----- Exercise text

Albumins bind, sequester and stabilize a range of important molecules and proteins. Bovine serum albumin (BSA) is a small (~66 kDa) globular albumin protein that has been utilized in many well-cited applications. Our BSA products have been used and published in peer-reviewed articles for many applications, including cell culture, IHC, ELISA and many more. We offer a wide variety of BSA products for your research and manufacturing needs
The table below shows common applications and peer-reviewed articles that use our most popular BSA products. The list is not intended to be comprehensive and product numbers not listed may be suitable and specifically tested for various uses. Select the BSA best suited for your needs by reviewing what other researchers just like you are using.
Purification Methods and Application References for Bovine Serum Albumin
BSA is a single polypeptide chain consisting of about 583 amino acid residues and no carbohydrates. At pH 5-7 it contains 17 intrachain disulfide bridges and 1 sulfhydryl group.
Albumins are a group of acidic proteins which occur plentifully in the body fluids and tissues of mammals and in some plant seeds. Unlike globulins, albumins have comparatively low molecular weights, are soluble in water, are easily crystallized, and contain an excess of acidic amino acids. Serum and plasma albumin are carbohydrate-free and comprises 55-62% of the protein present.
Albumin binds water, Ca2+, Na+, and K+. Due to a hydrophobic cleft, albumin binds fatty acids, bilirubin, hormones, and drugs. The main biological function of albumin is to regulate the colloidal osmotic pressure of blood. Human and bovine albumins contain 16% nitrogen and are often used as standards in protein calibration studies. Albumin is used to solubilize lipids and is also used as a blocking agent in western blots or ELISA applications. Globulin free albumins are suitable for use in applications where no other proteins should be present (e.g., electrophoresis).

----------

→ **Your tasks**
1. List everything the bovine serum albumin text says albumin binds.
2. Decide whether each statement agrees with the bovine serum albumin text. Answer yes or no for each, and quote the words of the text that decide it.
(a) BSA contains carbohydrates.
(b) Albumins are soluble in water.
(c) At pH 5-7, BSA contains two sulfhydryl groups.
3. Write out the part of the bovine serum albumin text starting at "Albumins are a" and ending at "the protein present.", word for word.
The entries that come after this have no connection to the bovine serum albumin text.

----- Material provided

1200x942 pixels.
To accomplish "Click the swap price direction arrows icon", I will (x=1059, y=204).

----------
----- Material provided

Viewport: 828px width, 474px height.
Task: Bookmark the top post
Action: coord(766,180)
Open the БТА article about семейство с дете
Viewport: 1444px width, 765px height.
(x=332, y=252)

----------
----- Material provided

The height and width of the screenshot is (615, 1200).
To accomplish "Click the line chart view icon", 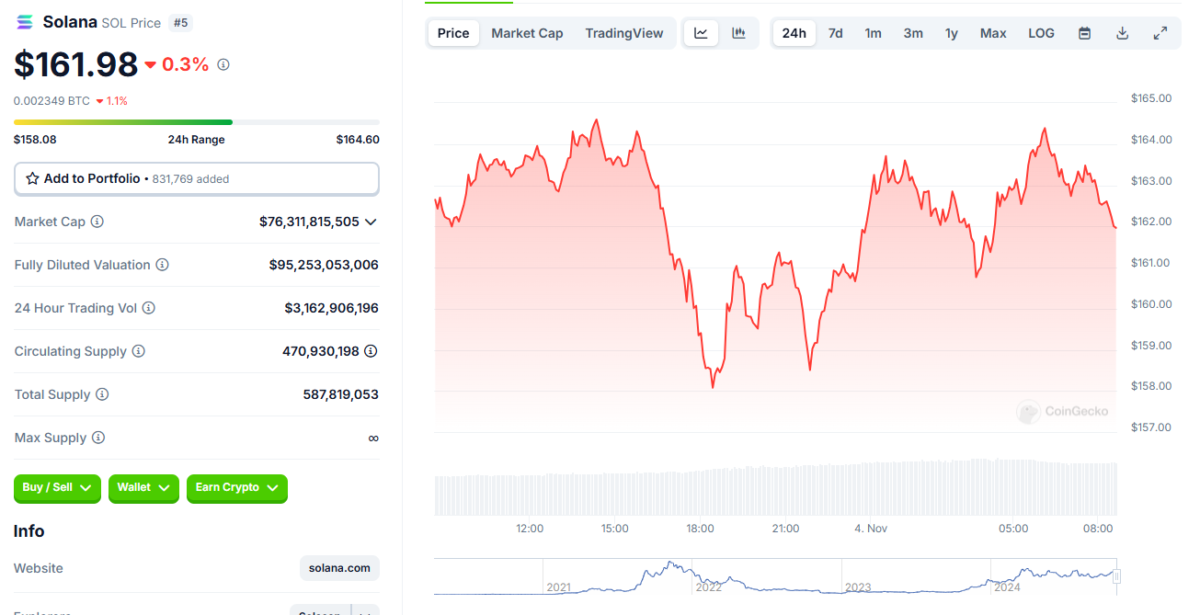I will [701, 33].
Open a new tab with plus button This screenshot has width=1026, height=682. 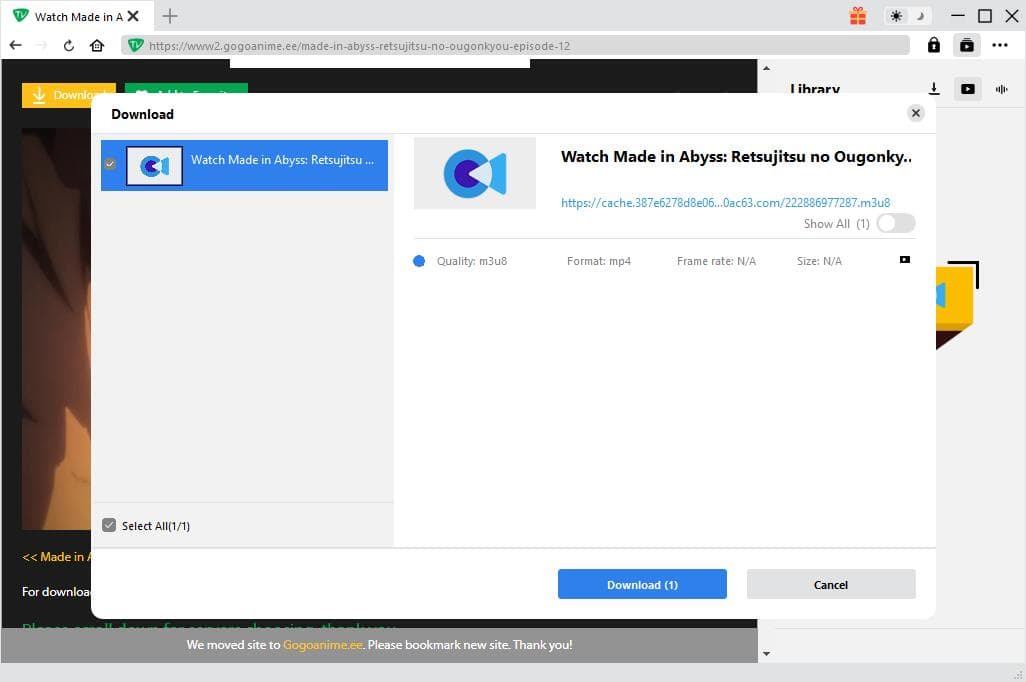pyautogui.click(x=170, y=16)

----------

→ **Solutions in order**
1. water, Ca2+, Na+, K+, fatty acids, bilirubin, hormones, drugs

2.
(a) No: "consisting of about 583 amino acid residues and no carbohydrates"
(b) Yes: "are soluble in water"
(c) No: "At pH 5-7 it contains 17 intrachain disulfide bridges and 1 sulfhydryl group."

3.
Albumins are a group of acidic proteins which occur plentifully in the body fluids and tissues of mammals and in some plant seeds. Unlike globulins, albumins have comparatively low molecular weights, are soluble in water, are easily crystallized, and contain an excess of acidic amino acids. Serum and plasma albumin are carbohydrate-free and comprises 55-62% of the protein present.